No trabalho servil era evidente a diferença entre o trabalho do servo para si
próprio e o trabalho forçado exigido pela aristocracia. Na escravatura todo o
trabalho aparecia como trabalho não pago, mesmo a parte do dia de trabalho na
qual o escravo trabalha para si próprio, ou seja, o valor dos seus reduzidos
meios de vida.
O mesmo não acontece com os assalariados. No trabalho assalariado a diferença
entre o trabalho necessário e trabalho excedente esbate-se e o trabalho não pago
apresenta-se como pago. A forma salarial aparece como se tratasse da remuneração
de todo o trabalho do assalariado. Na realidade corresponde apenas ao valor da
força de trabalho integrada no novo produto criado pelo trabalhador. Como já foi
referido, tanto nas sociedades tributárias como nas mercantis, a remuneração do
trabalho assalariado não se fazia sentir de forma substancial devido à pequena
percentagem de assalariados em relação à população total directamente empenhada
nas tarefas produtivas.
No sistema capitalista, há que distinguir o salário nominal do salário real. O
salário nominal é a soma de dinheiro que o trabalhador recebe do capitalista. O
salário real depende do nível de preços do conjunto dos bens e serviços que o
trabalhador pode comprar para si e para a sua família, com a remuneração
monetária que recebe.

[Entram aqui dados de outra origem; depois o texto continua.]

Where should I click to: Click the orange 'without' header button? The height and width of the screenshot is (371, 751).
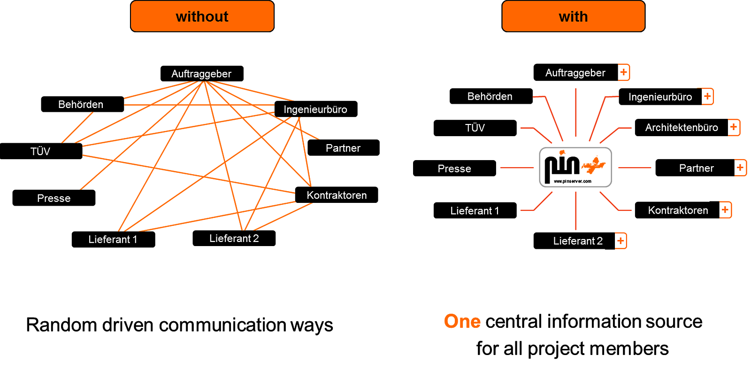pos(202,16)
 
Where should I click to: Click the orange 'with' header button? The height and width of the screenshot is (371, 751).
pos(573,16)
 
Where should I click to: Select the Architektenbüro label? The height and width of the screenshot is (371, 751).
pos(682,128)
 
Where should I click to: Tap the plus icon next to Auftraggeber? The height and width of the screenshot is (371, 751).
pos(624,72)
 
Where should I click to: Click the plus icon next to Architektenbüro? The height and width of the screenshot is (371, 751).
pos(734,127)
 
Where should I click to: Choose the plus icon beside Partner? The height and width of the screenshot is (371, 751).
pos(740,168)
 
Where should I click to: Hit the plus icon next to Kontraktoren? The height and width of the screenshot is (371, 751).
pos(725,210)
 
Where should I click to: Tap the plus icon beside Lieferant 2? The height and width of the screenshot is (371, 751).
pos(621,241)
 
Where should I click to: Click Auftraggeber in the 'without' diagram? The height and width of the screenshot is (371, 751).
pos(201,74)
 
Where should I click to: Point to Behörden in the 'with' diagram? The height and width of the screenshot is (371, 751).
pos(490,97)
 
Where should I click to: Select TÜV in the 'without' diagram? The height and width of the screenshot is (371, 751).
pos(40,152)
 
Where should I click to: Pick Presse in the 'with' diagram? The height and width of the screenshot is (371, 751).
pos(454,169)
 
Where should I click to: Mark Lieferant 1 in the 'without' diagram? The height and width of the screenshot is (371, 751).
pos(113,240)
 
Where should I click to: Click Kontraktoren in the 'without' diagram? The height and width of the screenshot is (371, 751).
pos(337,195)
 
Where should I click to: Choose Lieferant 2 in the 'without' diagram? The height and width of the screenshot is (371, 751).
pos(234,239)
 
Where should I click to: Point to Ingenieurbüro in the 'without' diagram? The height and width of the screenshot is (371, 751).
pos(315,110)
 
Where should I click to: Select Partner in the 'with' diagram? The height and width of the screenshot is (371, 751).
pos(696,169)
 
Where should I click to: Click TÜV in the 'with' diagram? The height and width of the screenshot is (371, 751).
pos(475,128)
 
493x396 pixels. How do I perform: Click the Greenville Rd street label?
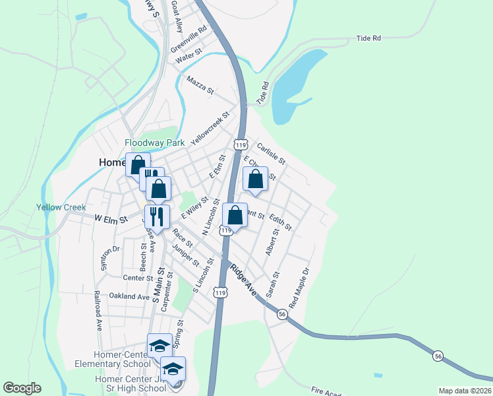click(x=189, y=39)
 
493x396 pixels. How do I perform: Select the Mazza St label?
click(x=200, y=86)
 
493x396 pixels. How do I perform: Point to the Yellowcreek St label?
click(x=210, y=128)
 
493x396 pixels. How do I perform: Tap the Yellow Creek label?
click(x=61, y=207)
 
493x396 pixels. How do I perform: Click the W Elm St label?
click(x=111, y=218)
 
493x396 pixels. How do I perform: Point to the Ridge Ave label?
click(x=242, y=278)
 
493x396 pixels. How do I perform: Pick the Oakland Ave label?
click(x=130, y=296)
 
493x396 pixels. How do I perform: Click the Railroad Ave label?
click(x=98, y=310)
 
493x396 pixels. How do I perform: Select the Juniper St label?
click(x=185, y=254)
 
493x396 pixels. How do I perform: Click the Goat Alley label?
click(x=177, y=16)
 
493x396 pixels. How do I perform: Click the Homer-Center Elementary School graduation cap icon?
click(x=160, y=345)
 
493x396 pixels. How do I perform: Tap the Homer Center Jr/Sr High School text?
click(x=130, y=383)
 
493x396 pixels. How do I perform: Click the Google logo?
click(x=22, y=388)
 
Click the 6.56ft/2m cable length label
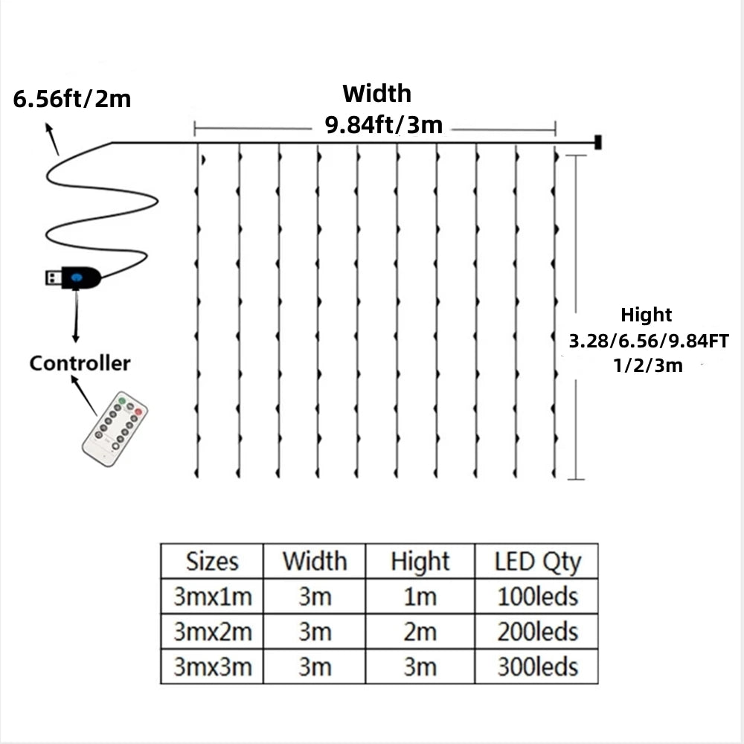tap(72, 98)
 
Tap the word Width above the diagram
tap(376, 94)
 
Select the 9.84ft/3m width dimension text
tap(383, 125)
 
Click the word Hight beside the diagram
tap(646, 315)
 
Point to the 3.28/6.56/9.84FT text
tap(648, 341)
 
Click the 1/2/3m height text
tap(646, 365)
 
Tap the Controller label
tap(80, 363)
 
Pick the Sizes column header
tap(212, 561)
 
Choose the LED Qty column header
tap(537, 561)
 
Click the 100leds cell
tap(537, 596)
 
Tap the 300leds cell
tap(537, 666)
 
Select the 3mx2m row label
tap(212, 632)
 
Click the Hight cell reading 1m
tap(420, 596)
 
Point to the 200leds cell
tap(537, 632)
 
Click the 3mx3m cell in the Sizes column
tap(212, 666)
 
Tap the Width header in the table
tap(314, 561)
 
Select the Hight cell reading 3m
tap(420, 666)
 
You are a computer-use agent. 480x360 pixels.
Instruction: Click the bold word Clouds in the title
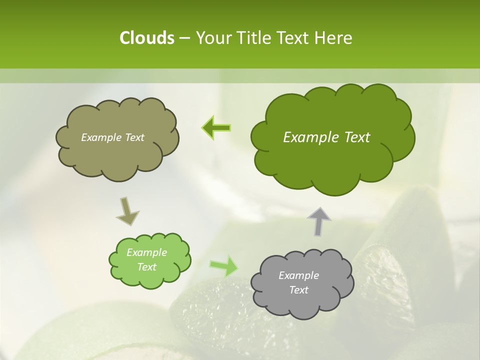click(x=146, y=38)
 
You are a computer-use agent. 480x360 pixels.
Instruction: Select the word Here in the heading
click(x=334, y=38)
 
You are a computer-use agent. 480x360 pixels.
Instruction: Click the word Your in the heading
click(x=212, y=38)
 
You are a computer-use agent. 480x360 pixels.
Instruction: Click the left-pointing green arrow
click(x=216, y=128)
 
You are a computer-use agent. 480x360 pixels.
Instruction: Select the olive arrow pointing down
click(x=128, y=210)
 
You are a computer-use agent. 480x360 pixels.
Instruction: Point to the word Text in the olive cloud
click(x=134, y=138)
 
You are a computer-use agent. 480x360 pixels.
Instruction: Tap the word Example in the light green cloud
click(x=146, y=252)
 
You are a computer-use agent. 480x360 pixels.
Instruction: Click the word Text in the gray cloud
click(x=298, y=290)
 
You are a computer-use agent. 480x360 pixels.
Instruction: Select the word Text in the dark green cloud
click(x=357, y=138)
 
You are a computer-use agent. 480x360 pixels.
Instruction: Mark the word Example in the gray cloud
click(x=298, y=276)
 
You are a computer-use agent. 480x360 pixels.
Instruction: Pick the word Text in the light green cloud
click(x=146, y=267)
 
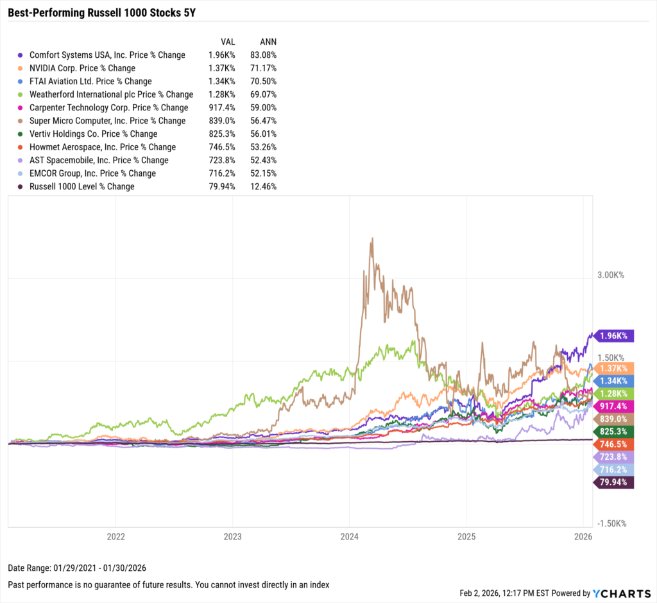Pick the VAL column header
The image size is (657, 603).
point(228,42)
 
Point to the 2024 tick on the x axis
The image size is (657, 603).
point(349,536)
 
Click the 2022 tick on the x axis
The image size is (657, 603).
point(115,536)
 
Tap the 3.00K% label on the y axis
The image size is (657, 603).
point(611,275)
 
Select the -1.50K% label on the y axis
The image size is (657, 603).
point(610,523)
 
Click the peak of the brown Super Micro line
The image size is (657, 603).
point(371,239)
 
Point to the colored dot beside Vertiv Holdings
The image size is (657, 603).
point(22,134)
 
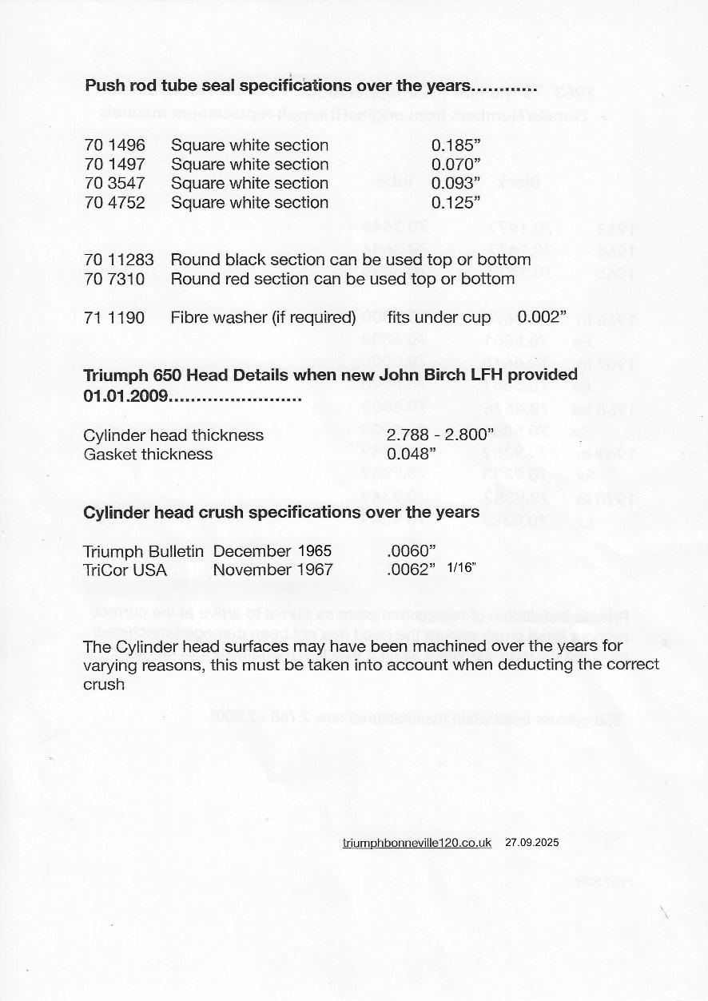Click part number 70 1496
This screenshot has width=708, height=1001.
click(x=115, y=145)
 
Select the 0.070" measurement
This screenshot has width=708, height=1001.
click(x=455, y=165)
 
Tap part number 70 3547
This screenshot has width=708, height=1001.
click(x=115, y=184)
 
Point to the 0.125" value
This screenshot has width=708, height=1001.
click(x=455, y=203)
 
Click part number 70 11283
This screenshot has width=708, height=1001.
click(x=119, y=260)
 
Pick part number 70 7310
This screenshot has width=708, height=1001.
click(x=115, y=279)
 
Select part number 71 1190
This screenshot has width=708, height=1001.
click(x=115, y=318)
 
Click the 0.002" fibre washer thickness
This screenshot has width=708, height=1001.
click(x=542, y=318)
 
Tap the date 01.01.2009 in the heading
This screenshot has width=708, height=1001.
click(x=125, y=396)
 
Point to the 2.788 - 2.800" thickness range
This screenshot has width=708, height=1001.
click(x=440, y=435)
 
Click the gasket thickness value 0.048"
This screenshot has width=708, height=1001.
click(x=411, y=455)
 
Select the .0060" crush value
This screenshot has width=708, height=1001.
click(x=411, y=551)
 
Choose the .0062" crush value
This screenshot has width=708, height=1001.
click(x=411, y=570)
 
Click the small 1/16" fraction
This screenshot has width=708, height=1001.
click(x=462, y=568)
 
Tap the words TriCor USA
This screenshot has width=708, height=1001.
click(x=125, y=570)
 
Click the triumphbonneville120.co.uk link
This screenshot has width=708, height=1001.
click(x=416, y=843)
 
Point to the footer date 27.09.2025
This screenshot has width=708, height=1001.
click(x=532, y=843)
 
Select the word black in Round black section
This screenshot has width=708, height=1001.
click(x=240, y=260)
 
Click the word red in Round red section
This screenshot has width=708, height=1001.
click(x=232, y=279)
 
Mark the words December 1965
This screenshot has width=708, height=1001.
click(x=272, y=551)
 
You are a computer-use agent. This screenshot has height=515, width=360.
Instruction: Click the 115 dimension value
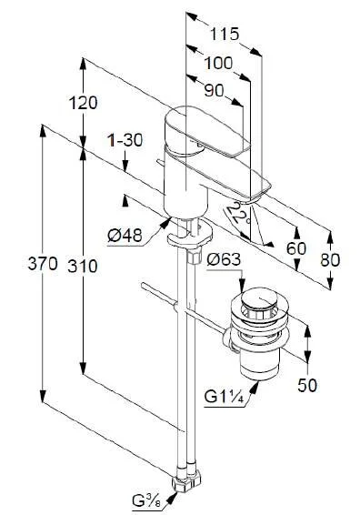[x=225, y=34]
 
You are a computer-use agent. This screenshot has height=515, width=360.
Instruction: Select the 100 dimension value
[x=218, y=63]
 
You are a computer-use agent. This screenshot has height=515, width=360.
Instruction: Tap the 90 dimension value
[x=214, y=90]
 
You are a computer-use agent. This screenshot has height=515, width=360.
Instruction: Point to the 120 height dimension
[x=83, y=103]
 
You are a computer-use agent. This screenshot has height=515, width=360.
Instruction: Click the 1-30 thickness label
[x=125, y=140]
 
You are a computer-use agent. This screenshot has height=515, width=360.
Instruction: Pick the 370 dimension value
[x=43, y=264]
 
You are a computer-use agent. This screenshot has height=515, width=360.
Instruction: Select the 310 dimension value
[x=83, y=266]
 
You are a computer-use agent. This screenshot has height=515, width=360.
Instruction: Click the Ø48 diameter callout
[x=125, y=235]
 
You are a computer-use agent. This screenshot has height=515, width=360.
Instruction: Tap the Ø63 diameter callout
[x=224, y=259]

È ainda influenciado pela dimensão dos alugueres das
habitações, das comparticipações sociais, dos impostos, etc. No capitalismo
observa-se uma tendência constante para diminuir o nível do salário real,
através da subida dos preços dos artigos de consumo, mesmo que se mantenha o
salário nominal. Na medida em que os salários em dinheiro deixaram de acompanhar
a subida dos preços das mercadorias, os empregadores e donos de capital
enriqueciam anormalmente à custa da redução do padrão de vida da classe
trabalhadora.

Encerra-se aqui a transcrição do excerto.